Photo: Koitz | koitzphoto.com

The walk-in closet, on the other side of the former front bedroom, is separated by curtains made of Fortuny fabric, which Forsblom found at the Kips Bay Show House thrift shop. Brock’s CB2 desk is stationed in front of two upholstered screen panels from Donghia layered in velvet-patterned fabric from Kay Merton at the 25th Street flea market. The ceiling light is from Tom Dixon.

Photo: Koitz | koitzphoto.com/© 2016 Koitz. All rights reserved

The cool, robin’s-egg-blue bedroom is anchored by a bed from Blu Dot. The 1960s Italian mirror was found at Rago Auctions and the large painting is from the Patricia Mendoza Gallery in San José del Cabo. The lamps on the shelf — actually the mantel of the room’s fireplace — are from Leucos (at left) and West Elm (at right).

Photo: Koitz | koitzphoto.com

The matching dressers facing the bed were found separately: one on Craigslist, and one from Horseman Antiques. The large stadium painting is by George Venson. The lamps are from David Duncan, and Forsblom made the ribbon shades. The Chieftain Chair from Côte d’Ivoire acts as a perfect mini-bookshelf between the dressers.

Photo: Koitz | koitzphoto.com

Forsblom works for designer Tony Ingrao, but he has future plans that include writing a book, and eventually starting his own practice. For now he says, “When you spend your professional life doing ultra ‘done’ fancy uptown billionaire apartments, to come home with a staple gun and a drill and make some curtains using $3-a-yard fabric can be better than a martini to take the edge off.” Forsblom made the bedroom curtains with African Holland wax-resist print fabric.

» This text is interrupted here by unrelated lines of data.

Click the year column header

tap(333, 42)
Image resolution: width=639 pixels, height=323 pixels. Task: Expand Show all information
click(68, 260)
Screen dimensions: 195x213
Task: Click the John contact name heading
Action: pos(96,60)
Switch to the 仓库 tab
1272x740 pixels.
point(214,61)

Photo: Koitz | koitzphoto.com

“Our bedroom windows in the back looked onto the quietest little brick wall in Greenwich Village,” Forsblom says. “You could only just hear the ball hitting the pins at Bowlmor in the quietest part of the night.” This is the view today, of the empty site lying in wait for its new home for millionaires, where, who knows, there might even be a bowling alley as an amenity?